Csíkszereda (Miercurea Ciuc, Szeklerburg), is in Székelyföld / Székely Land in Transylvania, now it is in Romania.
Also, you can find here pictures of Csíksomlyó (Şumuleu Ciuc) which is now part of Csíkszereda. Csíksomlyó is famous for its pilgrimage at Pentecost.
This city was built at trade junctions and has always been a Catholic center for the Hungarian Székelys.
As it had been part of the Eastern Borderland of the Hungarian Kingdom in the 11th century, two castles were built in the city’s proximity, facing each other. (Called Kisvár and Őrvár, destroyed in the 16th century.)
There was a valley between them called “Ördögvölgy” (Devil valley) that was flooded by the water of the Olt river in case of an attack. Its third castle was called “Három” and was built on the top of a hill called “Három-tető” (Three-top), built in the early 12th century.
Csíkszereda received its name from the markets held there on Wednesdays as “szerda or szereda” stand for Wednesday in the Hungarian language.

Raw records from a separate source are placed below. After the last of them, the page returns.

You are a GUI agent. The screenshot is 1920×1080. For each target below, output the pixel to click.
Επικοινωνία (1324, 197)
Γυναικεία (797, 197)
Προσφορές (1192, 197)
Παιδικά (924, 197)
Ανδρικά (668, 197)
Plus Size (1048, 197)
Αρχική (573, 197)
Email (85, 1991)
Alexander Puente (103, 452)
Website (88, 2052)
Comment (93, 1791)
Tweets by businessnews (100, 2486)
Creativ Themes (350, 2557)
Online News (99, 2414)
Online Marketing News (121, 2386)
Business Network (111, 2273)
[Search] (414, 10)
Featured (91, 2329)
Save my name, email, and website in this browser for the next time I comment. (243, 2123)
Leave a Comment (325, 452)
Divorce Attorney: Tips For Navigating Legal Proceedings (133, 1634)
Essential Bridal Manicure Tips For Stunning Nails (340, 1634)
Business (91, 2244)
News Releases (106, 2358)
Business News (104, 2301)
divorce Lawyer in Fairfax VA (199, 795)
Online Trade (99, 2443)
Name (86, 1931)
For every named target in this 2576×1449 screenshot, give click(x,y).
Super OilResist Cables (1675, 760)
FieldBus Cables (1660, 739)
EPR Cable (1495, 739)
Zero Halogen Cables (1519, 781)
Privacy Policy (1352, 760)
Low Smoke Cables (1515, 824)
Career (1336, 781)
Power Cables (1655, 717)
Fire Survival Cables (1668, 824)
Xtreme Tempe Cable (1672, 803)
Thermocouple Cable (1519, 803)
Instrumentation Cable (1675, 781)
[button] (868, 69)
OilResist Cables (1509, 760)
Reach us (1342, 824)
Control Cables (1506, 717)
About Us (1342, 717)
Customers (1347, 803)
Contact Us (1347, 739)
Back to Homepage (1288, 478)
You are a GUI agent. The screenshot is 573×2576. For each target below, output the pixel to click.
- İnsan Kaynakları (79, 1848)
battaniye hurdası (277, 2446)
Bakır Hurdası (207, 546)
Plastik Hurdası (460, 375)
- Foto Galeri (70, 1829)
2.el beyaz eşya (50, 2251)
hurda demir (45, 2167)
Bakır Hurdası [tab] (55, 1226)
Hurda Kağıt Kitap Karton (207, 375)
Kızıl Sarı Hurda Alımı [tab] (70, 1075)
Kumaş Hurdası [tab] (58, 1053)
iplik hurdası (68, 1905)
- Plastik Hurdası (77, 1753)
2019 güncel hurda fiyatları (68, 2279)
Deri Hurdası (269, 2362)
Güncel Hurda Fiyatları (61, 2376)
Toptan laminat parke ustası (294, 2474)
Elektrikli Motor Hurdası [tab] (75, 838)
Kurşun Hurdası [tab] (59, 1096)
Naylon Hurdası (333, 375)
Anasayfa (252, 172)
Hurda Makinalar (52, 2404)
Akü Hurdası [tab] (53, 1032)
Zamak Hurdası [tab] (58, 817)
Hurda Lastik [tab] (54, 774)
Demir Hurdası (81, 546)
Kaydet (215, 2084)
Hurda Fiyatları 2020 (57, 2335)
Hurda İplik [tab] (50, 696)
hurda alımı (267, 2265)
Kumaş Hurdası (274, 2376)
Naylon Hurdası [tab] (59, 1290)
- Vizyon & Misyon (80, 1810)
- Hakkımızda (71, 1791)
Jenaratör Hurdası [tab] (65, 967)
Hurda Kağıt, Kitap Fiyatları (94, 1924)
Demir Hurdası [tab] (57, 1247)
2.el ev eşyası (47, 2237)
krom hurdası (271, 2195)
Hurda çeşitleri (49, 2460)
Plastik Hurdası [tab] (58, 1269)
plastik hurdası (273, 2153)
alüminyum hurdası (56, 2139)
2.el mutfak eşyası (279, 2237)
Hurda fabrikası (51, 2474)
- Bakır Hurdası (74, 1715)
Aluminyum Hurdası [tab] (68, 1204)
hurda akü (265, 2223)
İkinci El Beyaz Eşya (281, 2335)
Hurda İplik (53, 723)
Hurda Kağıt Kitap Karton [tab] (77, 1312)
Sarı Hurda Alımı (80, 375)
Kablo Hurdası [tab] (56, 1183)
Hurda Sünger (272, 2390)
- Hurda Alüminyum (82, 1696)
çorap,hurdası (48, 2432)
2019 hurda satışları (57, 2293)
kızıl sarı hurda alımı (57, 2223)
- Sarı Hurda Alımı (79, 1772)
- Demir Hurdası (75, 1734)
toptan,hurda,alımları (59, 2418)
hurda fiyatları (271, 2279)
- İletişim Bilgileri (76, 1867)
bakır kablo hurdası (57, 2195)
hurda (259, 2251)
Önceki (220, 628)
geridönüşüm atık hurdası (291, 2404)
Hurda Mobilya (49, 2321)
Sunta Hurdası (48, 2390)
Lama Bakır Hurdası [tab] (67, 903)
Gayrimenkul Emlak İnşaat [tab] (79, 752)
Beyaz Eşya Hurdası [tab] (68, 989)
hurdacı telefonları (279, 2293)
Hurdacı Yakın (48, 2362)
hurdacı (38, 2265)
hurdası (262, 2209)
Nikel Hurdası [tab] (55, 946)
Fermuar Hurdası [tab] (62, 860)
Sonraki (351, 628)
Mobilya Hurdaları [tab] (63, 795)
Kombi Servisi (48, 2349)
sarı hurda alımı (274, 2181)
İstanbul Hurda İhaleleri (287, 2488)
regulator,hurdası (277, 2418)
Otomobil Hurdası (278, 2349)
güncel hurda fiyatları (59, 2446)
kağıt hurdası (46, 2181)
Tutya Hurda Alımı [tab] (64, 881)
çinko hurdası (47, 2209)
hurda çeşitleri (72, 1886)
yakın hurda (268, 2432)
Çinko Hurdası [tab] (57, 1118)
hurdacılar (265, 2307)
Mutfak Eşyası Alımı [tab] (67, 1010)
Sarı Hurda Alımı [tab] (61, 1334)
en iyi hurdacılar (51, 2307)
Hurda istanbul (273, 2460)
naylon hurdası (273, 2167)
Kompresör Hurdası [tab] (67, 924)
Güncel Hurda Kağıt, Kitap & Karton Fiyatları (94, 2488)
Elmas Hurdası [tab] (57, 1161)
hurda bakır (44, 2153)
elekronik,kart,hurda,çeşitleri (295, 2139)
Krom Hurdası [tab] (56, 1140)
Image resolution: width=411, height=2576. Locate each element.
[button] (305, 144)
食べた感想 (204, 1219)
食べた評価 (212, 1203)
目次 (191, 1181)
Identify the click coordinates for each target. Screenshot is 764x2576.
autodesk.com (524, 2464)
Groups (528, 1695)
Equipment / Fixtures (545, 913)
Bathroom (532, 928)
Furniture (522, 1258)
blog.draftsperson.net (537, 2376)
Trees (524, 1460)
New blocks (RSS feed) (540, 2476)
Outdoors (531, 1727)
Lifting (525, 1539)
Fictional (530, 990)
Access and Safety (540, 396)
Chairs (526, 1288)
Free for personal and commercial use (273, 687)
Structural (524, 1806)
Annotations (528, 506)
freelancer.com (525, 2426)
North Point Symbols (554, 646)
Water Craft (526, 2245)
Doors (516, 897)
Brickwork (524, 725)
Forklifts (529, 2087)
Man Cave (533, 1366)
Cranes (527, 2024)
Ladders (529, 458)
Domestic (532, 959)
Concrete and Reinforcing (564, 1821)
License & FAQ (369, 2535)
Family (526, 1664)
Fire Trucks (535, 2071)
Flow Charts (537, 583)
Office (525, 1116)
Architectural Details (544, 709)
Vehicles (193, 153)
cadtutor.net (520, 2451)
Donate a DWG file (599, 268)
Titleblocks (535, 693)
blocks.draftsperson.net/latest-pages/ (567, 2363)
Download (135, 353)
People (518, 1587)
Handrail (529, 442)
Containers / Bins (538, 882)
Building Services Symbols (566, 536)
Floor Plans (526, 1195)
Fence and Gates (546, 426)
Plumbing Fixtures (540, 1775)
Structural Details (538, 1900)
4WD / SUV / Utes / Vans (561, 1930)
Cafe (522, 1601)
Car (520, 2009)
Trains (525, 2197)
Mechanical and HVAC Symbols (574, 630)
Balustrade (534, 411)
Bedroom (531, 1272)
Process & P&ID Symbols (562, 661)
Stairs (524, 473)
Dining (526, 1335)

The settlement was mentioned this way first in 1558. (In this document, the mother of Prince János Zsigmond gave a tax exemption to the town.) The famous village of Csíksomlyó was attached to Csíkszereda just at a later time.
The Hungarian Székelys had a Catholic college founded there in 1630. In this time the city belonged to Lord Mikó Ferenc, the councilor of Prince Bethlen Gábor. Count Mikó Ferenc (1585-1635) was also a famous diplomat and chronicler. He was the Captain of Csík County and began to build the castle of Mikó there in 1623. The Prince’s builder, Giacomo Resti, helped in constructing the castle.
Pasha Ali of Temesvár (Timisoara) raided the area in 1661, burned the castle and made great harm there. Traditionally, the Székelys gathered in the city in 1650 and in 1665 as well as in 1677 where they dealt with their privileges.
The Székely Museum is worth visiting once you happened to visit the place.